__About this exercise__
Restate only the tail of the data below, starting at the line that contains "Bande annonce (54, 2551)" and including the last line, word for word.

__Exercise material__
====================
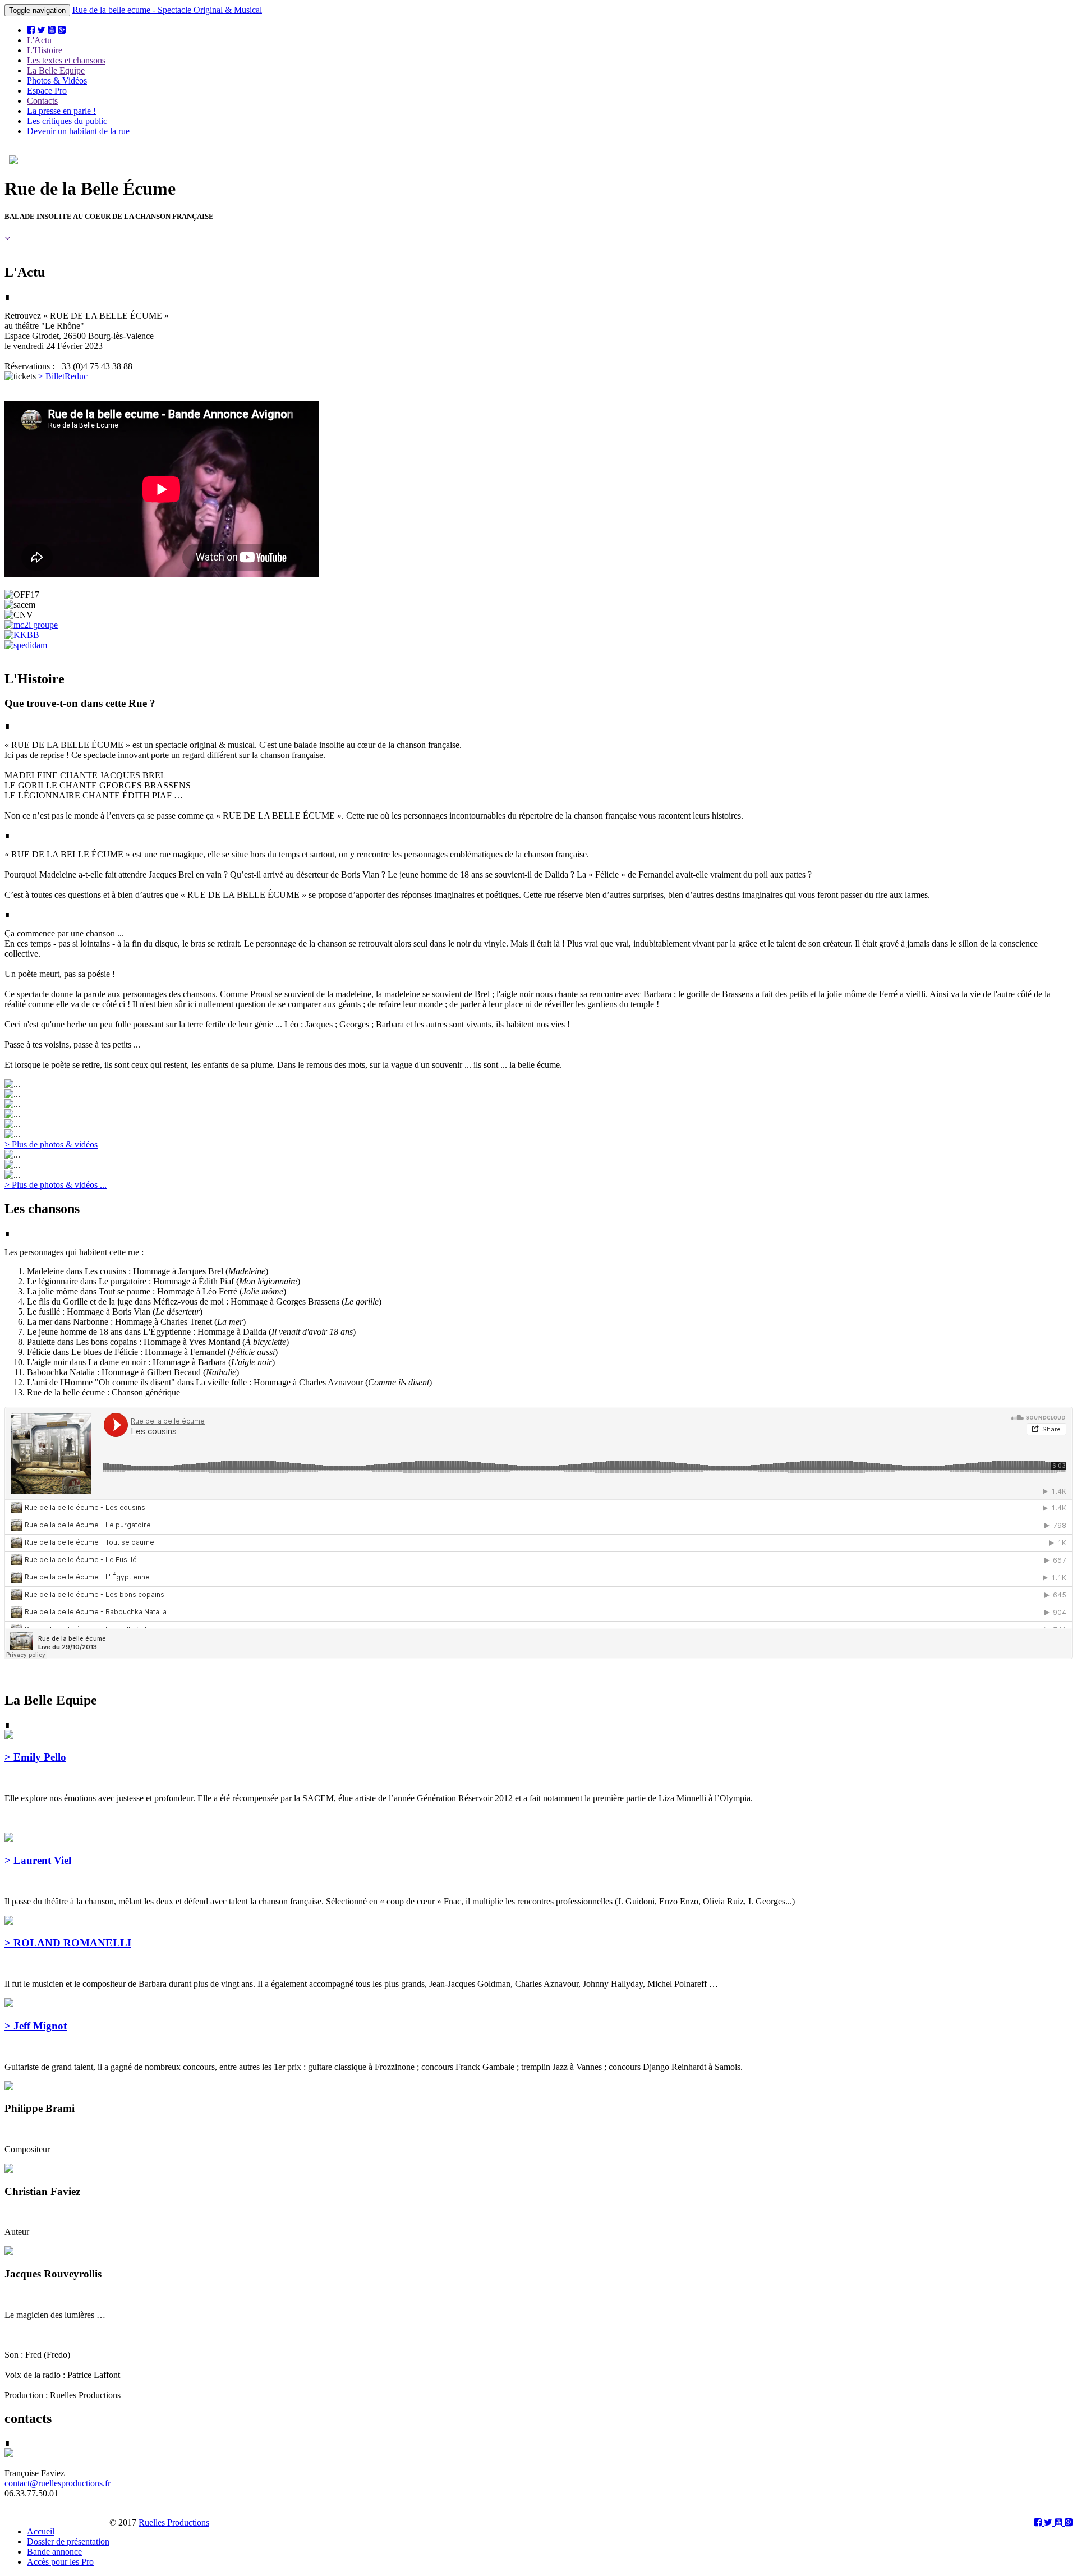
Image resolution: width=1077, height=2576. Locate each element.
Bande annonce (54, 2551)
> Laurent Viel (37, 1860)
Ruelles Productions (174, 2522)
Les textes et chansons (66, 60)
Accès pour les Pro (60, 2561)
====================
__Answer box__
Bande annonce (54, 2551)
> Laurent Viel (37, 1860)
Ruelles Productions (174, 2522)
Les textes et chansons (66, 60)
Accès pour les Pro (60, 2561)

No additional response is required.